━━━ VORLIEGENDER TEXT ━━━

Auch im Spital habe Jani nichts gegessen und nichts getrunken, teilte der Chef des staatlichen Verteidigungsinstituts (Dipas), G. Ilavazahagan, mit. Die Ärzte hatten sich von dem Krankenhausaufenthalt des langhaarigen, bärtigen Yogi Erkenntnisse für das Überleben im Katastrophenfall erhofft. Sie prüften ihn auf Herz und Nieren, untersuchten seine Hirnfunktionen und seine Herzaktivität, führten DNA- und Hormontests durch. In wenigen Wochen soll die Auswertung fertig sein. Der 83-Jährige soll wieder in sein Heimatdorf in Gujarat zurückgekehrt sein.

━━━ AUFGEFÜHRTE EINTRÄGE ━━━

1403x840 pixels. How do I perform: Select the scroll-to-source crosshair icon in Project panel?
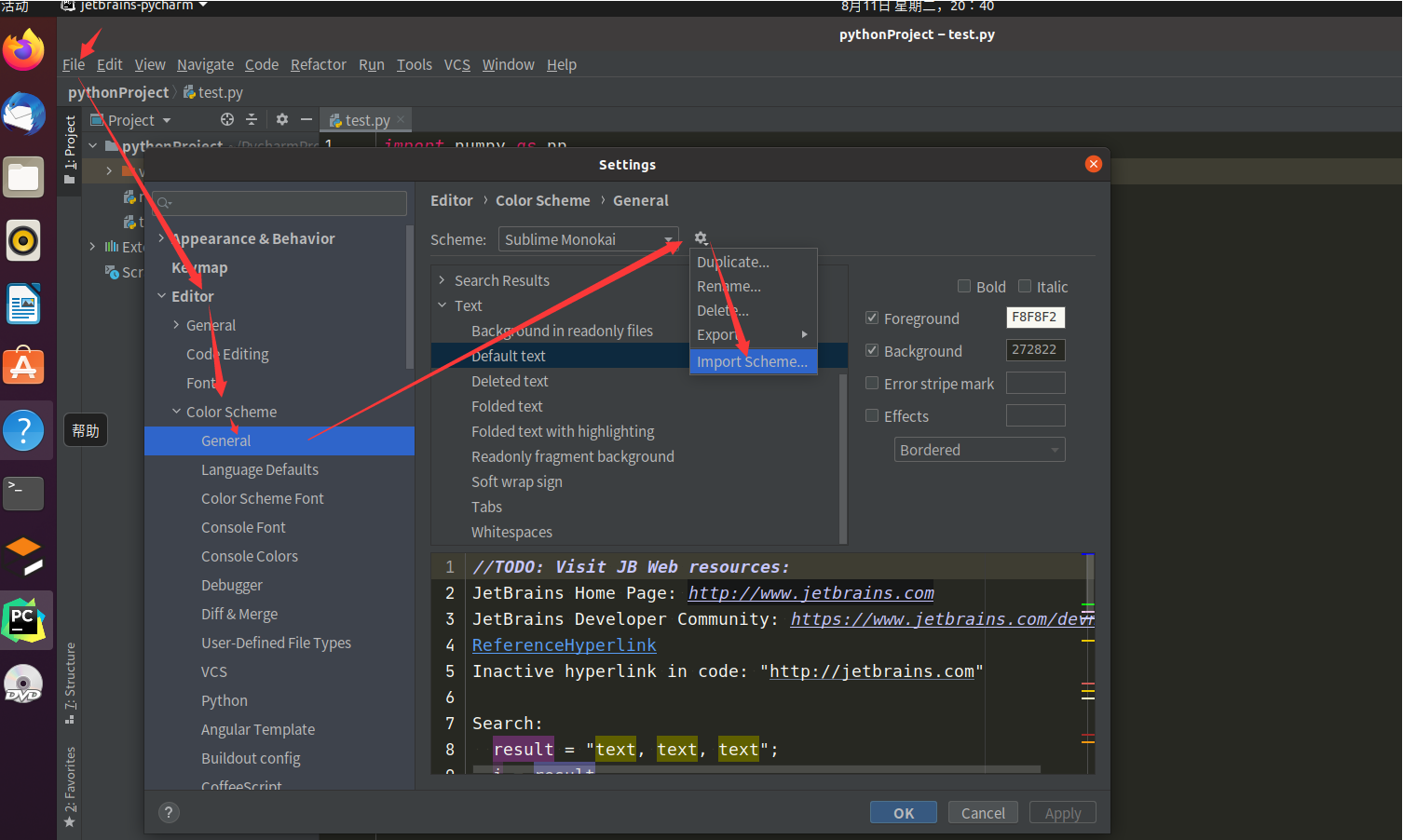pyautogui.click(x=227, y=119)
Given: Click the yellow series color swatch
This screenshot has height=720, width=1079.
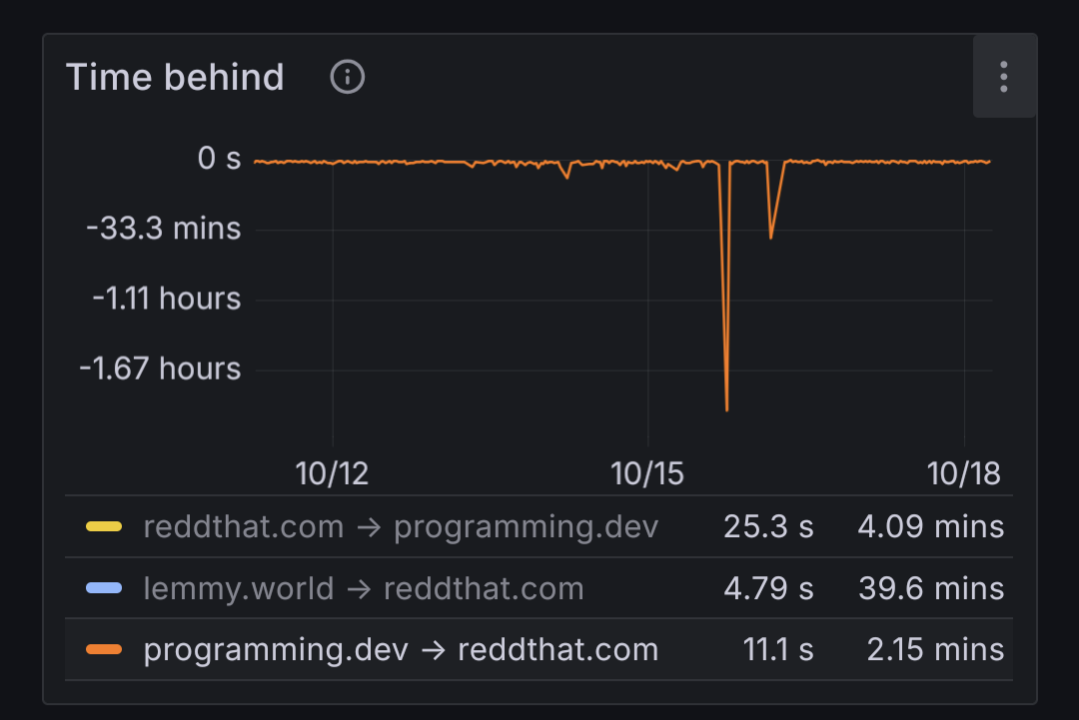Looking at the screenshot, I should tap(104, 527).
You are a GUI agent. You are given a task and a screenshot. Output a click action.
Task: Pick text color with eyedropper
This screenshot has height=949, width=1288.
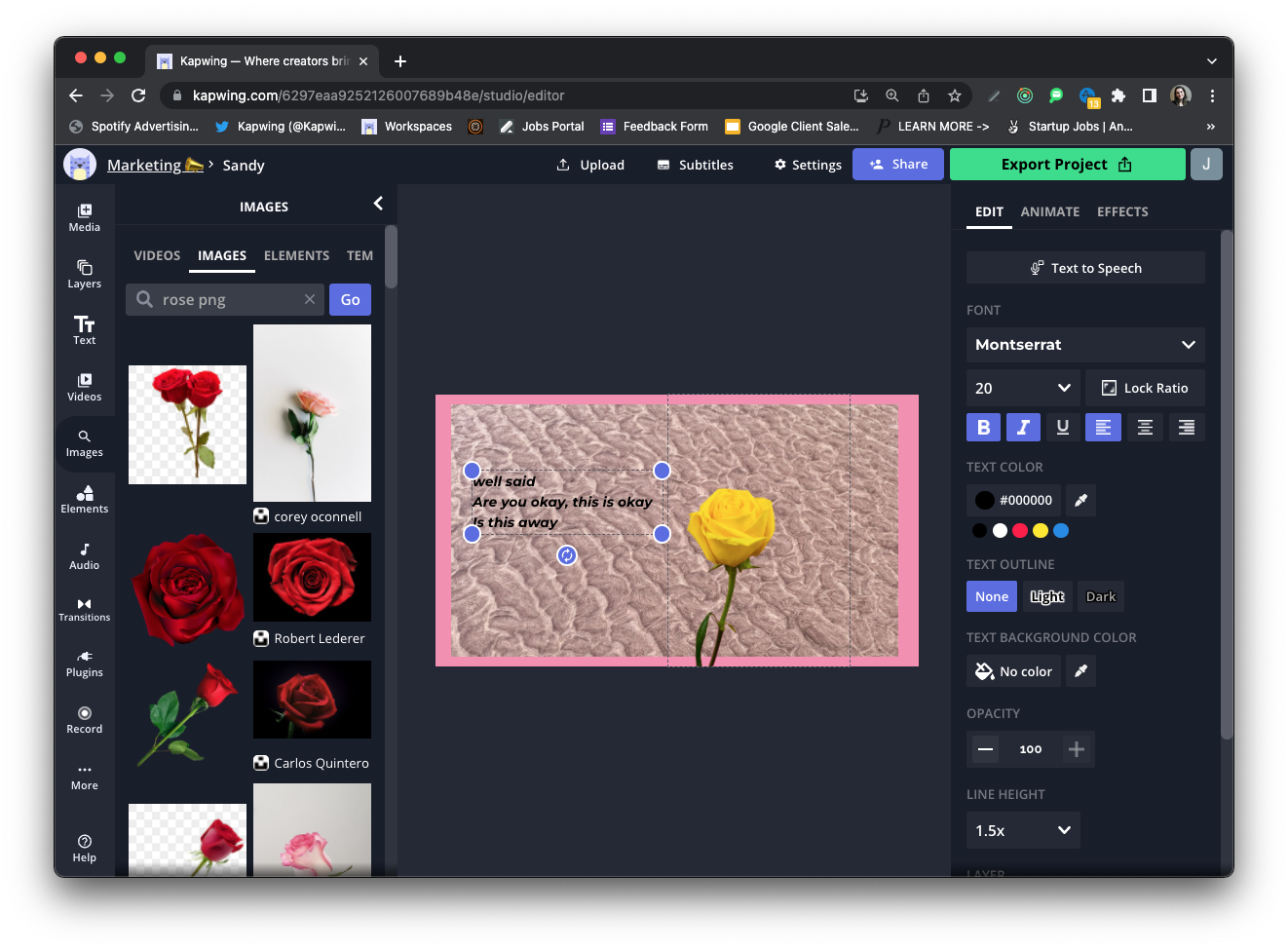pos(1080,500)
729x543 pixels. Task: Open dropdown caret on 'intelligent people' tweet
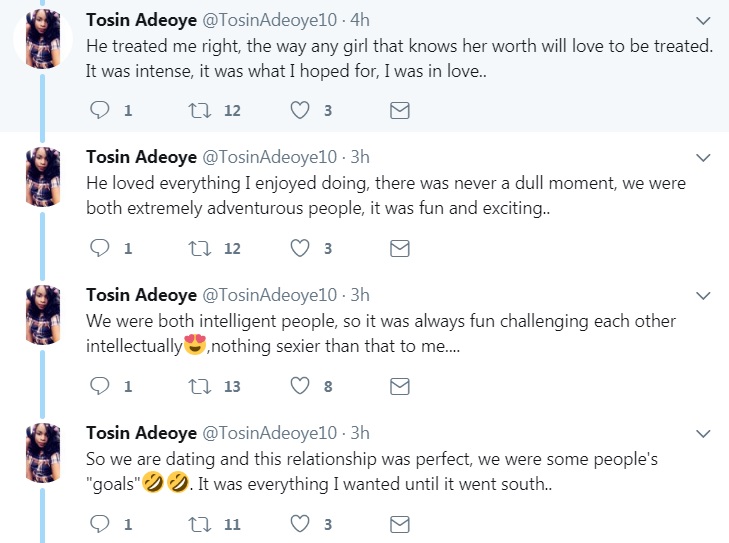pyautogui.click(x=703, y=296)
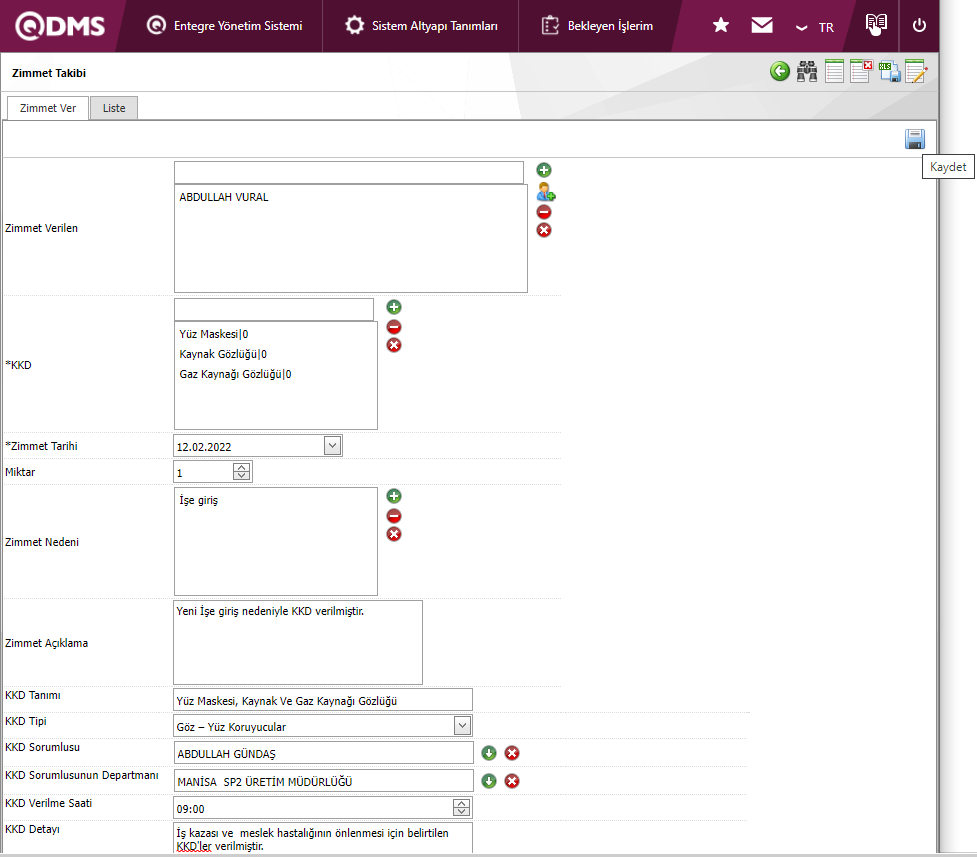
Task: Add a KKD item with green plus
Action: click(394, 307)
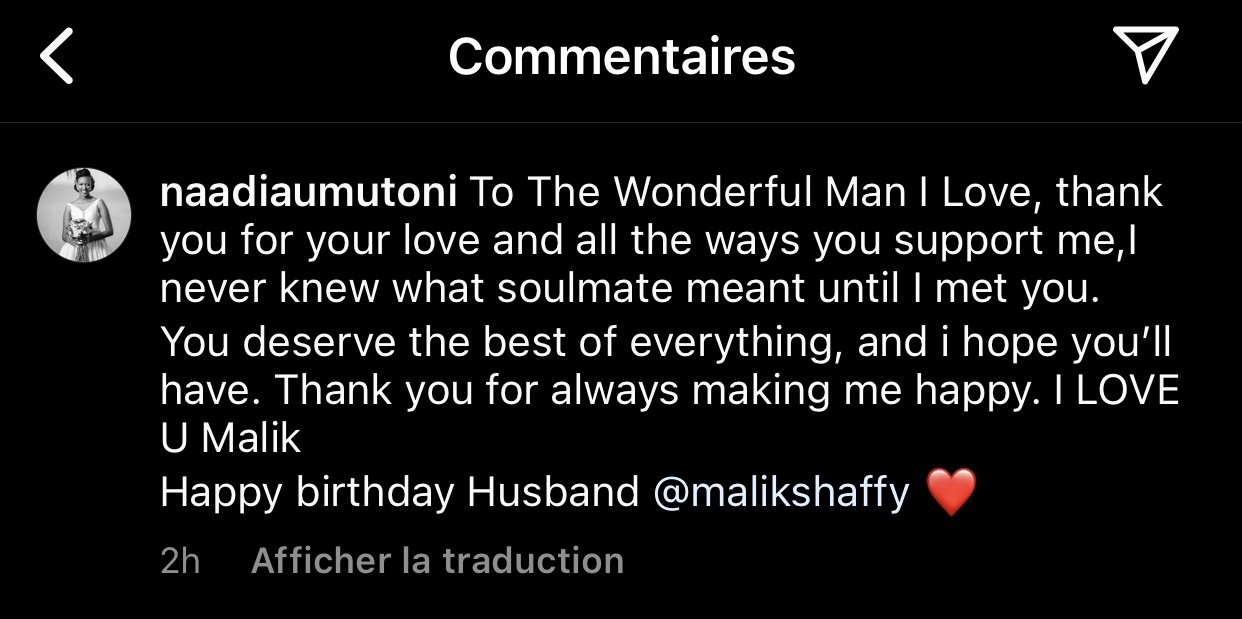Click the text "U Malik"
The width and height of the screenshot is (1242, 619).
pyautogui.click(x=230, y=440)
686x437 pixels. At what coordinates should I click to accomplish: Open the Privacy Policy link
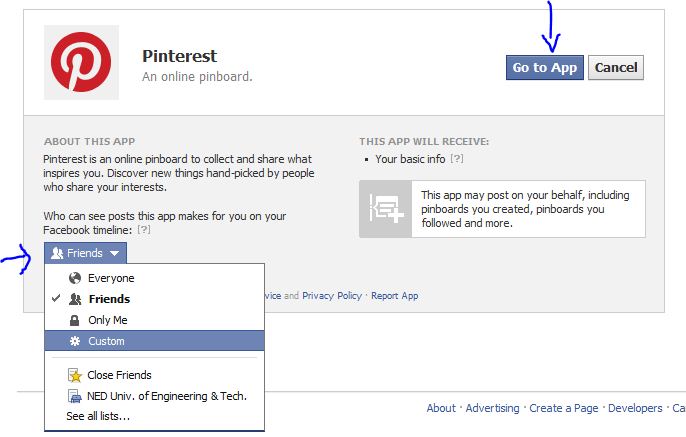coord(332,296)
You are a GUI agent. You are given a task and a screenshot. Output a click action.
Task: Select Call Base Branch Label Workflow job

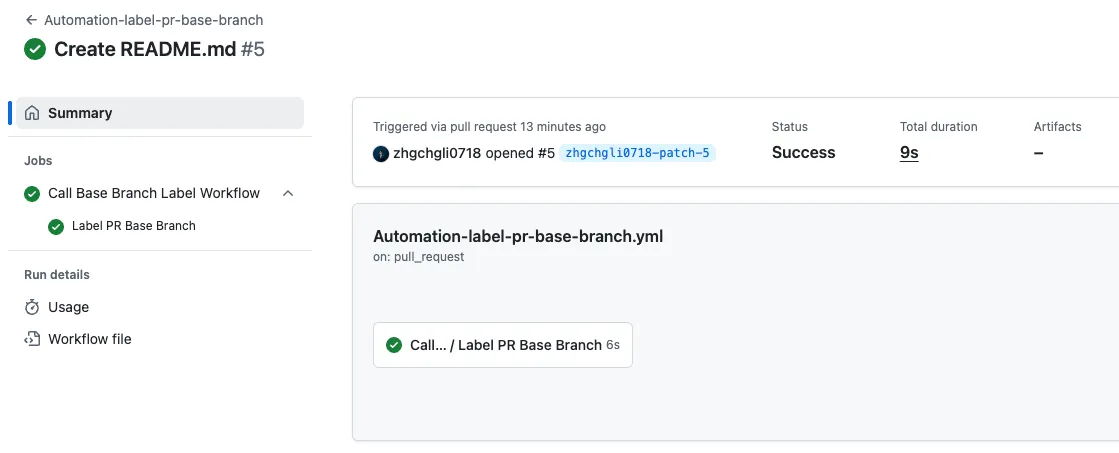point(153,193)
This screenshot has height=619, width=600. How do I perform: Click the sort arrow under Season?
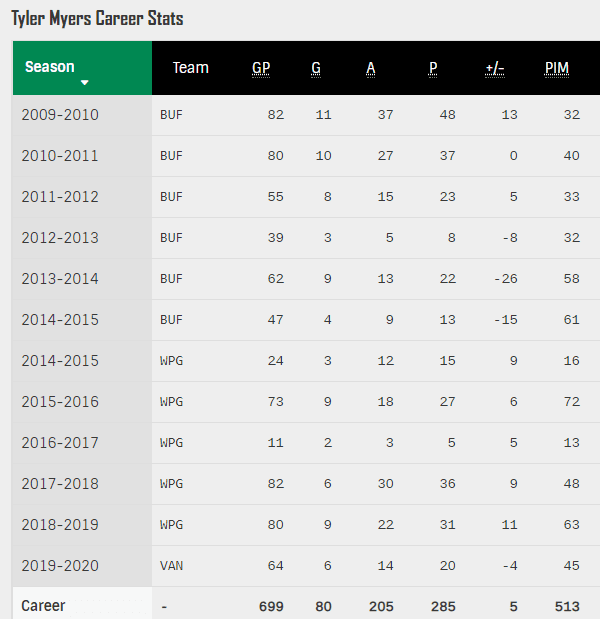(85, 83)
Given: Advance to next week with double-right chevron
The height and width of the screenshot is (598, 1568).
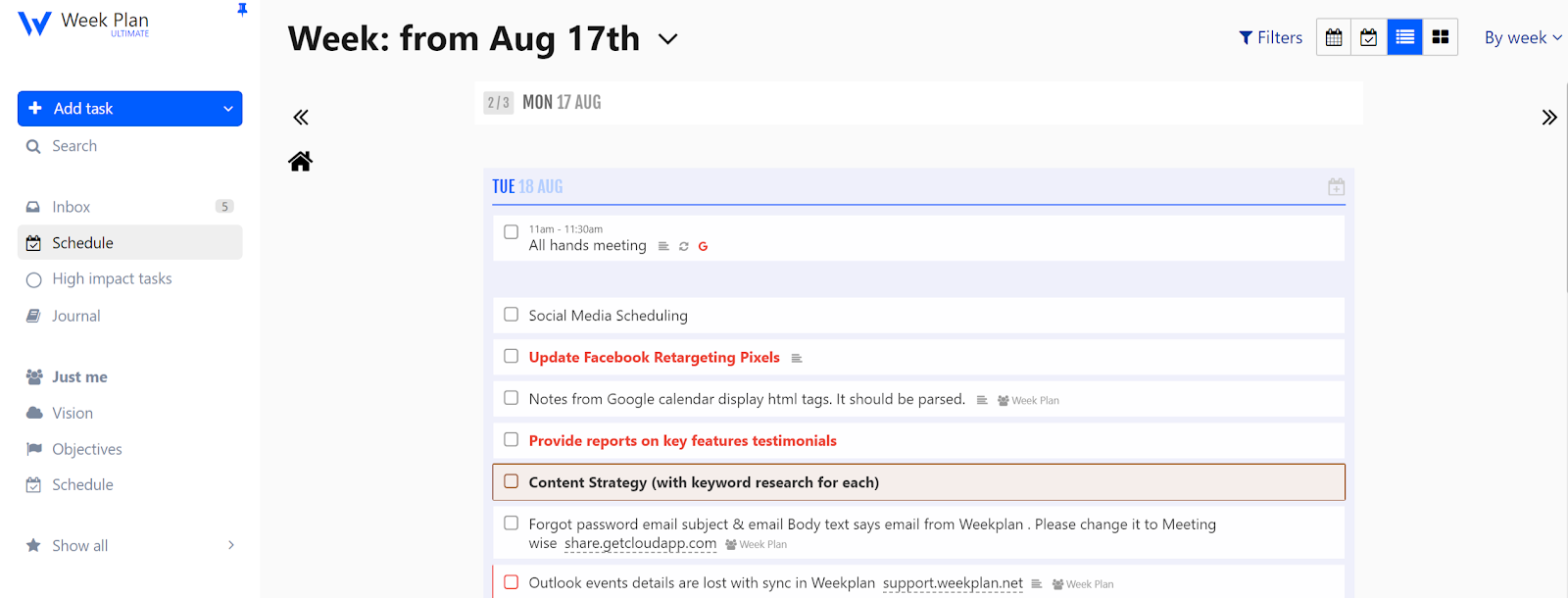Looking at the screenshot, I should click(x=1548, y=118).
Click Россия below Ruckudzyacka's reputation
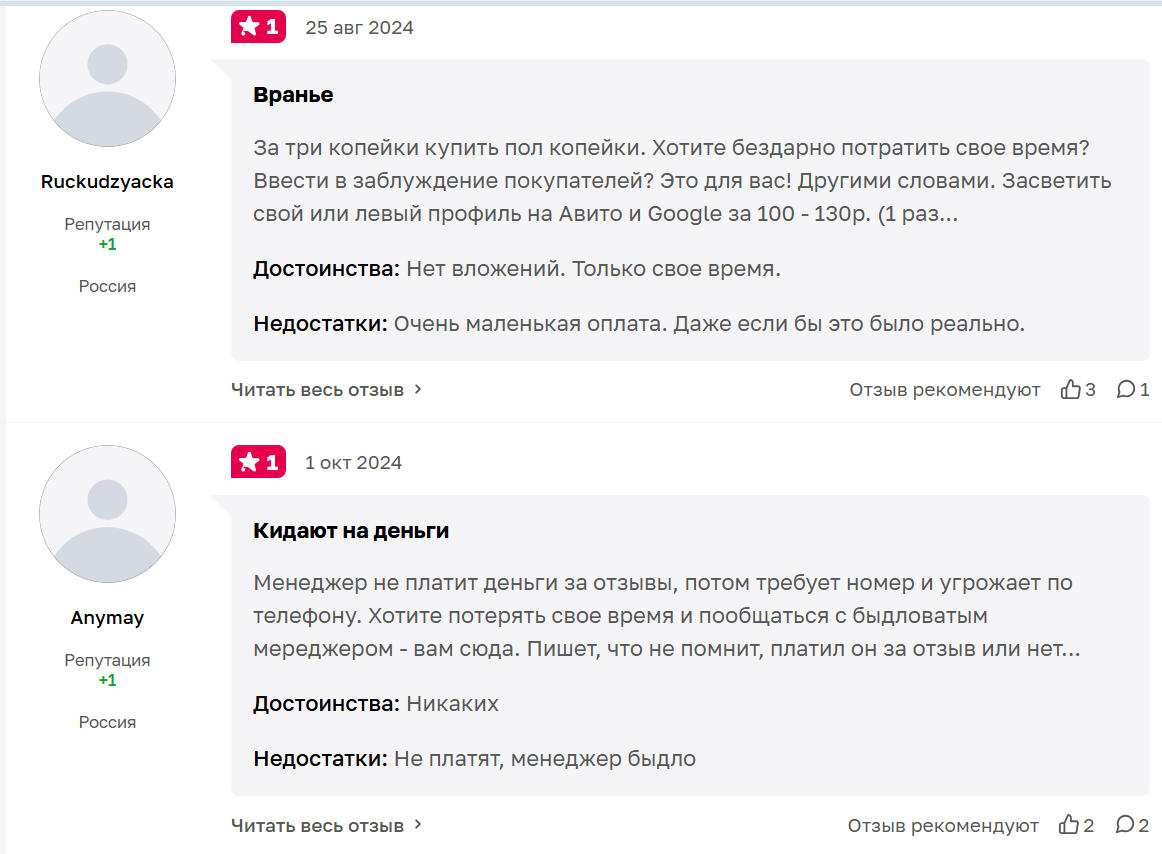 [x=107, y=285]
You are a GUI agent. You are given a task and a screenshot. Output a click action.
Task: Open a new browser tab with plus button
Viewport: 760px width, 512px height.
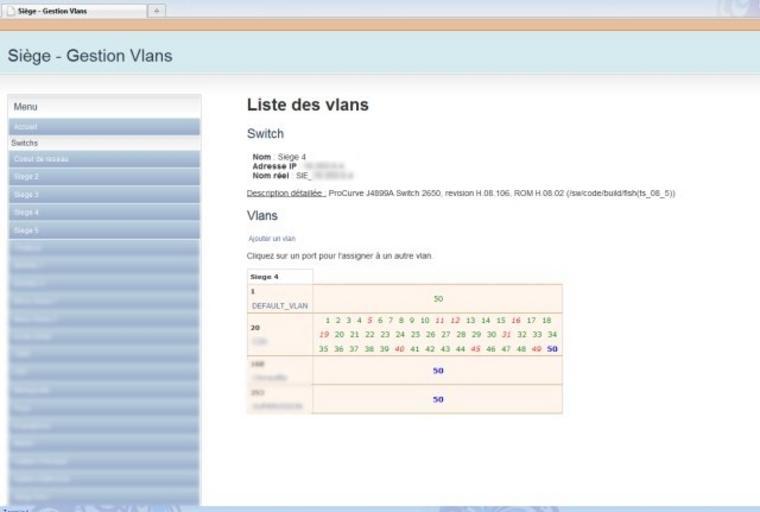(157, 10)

━━━

ANWEISUNGEN:
• A. Wer hat laut dem Bericht über den Yogi Jani mitgeteilt, dass Jani auch im Spital weder gegessen noch getrunken habe?
• B. Führe den Bericht über den Yogi Jani im Anschluss an seinen letzten Satz weiter.

ANTWORTEN NACH AUFGABE:
• A. G. Ilavazahagan, der Chef des staatlichen Verteidigungsinstituts (Dipas).

• B.
Nach eigenen Angaben gewinnt Jani seine Energie allein aus Meditation und Yoga-Übungen. Er könne ohne Nahrung überleben, weil ihn im Alter von acht Jahren eine Gottheit gesegnet habe. "Mit den Untersuchungen wollen wir verstehen, woraus er die Energie für seine Existenz bezieht", sagte Ilavazahagan.
"Stoffwechsel muss sein"
Doch was brauchen all jene Menschen zum Leben, denen die Gottheit noch keinen Segen gegeben hat? Rudolf Prager, Vorstand der Abteilung für Stoffwechselerkrankungen am Krankenhaus Wien-Hietzing, betont: "Der Mensch kann drei Tage ohne Flüssigkeit überleben. Danach beginnt der Körper auszutrocknen. Es muss ein Stoffwechsel stattfinden."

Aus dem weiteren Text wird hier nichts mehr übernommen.